I wonder whether the private array of each thread is initialized as
(a) a copy of the original array defined above the parallel block or
(b) an all-zero array?
It depends on the reduction type.
For addition, the initial array is all-zero.
For multiplication, the initial array is all-one.
The choice of the initial array probably follows Table 2.11 of, just like scalar reduction.

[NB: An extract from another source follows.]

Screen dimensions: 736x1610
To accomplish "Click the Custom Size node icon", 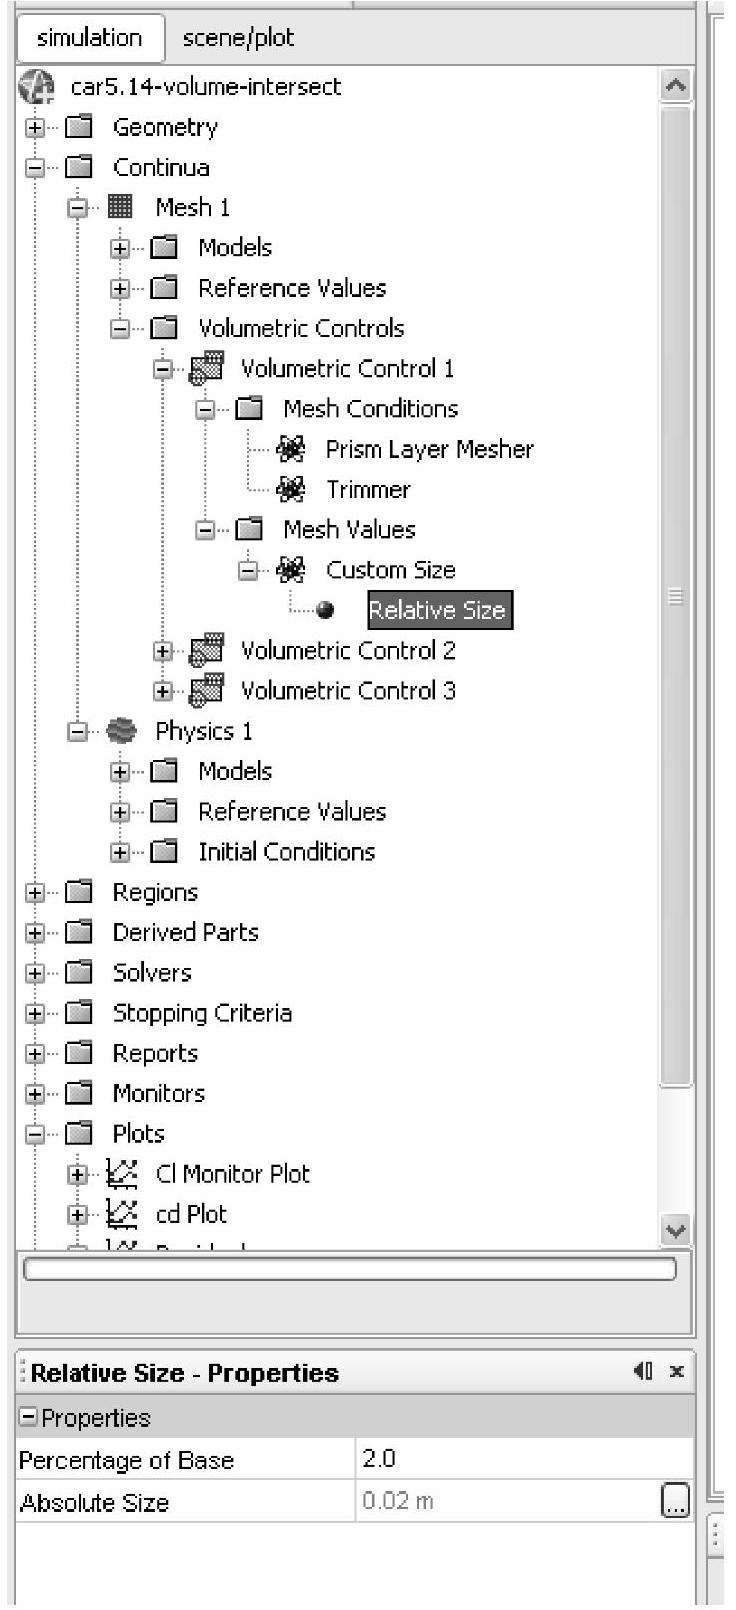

If this is not what you want, you can also declare your own reduction strategy with the keywords omp_out
, omp_in
, omp_priv
and omp_orig
The directives such as omp_priv=omp_orig
seem to be applied to each element of the array as an individual scalar.
#include <iostream>
#include <omp.h>
#define NTHREADS 2
#define SIZE 3
#define NLOOPS 4
int main(){
int* array = new int[SIZE];
for ( int i = 0; i < SIZE; i++ ) array[i] = i;
// Initial array 0 1 2
// Addition
#pragma omp parallel for reduction(+:array[:SIZE]) num_threads(NTHREADS)
for ( int iiter = 0; iiter < NLOOPS ; iiter++ )
#pragma omp critical
for ( int j = 0; j < SIZE; j++ )
std::cout << array[j];
std::cout << std::endl;
// 000000000000
// Multiplication
#pragma omp parallel for reduction(*:array[:SIZE]) num_threads(NTHREADS)
for ( int iiter = 0; iiter < NLOOPS ; iiter++ )
#pragma omp critical
for ( int j = 0; j < SIZE; j++ )
std::cout << array[j];
std::cout << std::endl;
// 111111111111
// User-defined reduction
#pragma omp declare reduction(MySum: int: omp_out += omp_in) initializer(omp_priv = 2 * omp_orig)
#pragma omp parallel for reduction(MySum:array[:SIZE]) num_threads(NTHREADS)
for ( int iiter = 0; iiter < NLOOPS ; iiter++ )
#pragma omp critical
for ( int j = 0; j < SIZE; j++ )
std::cout << array[j];
std::cout << std::endl;
// 024024024024
return 0;
Tested on GCC-8.3.0 and ICC-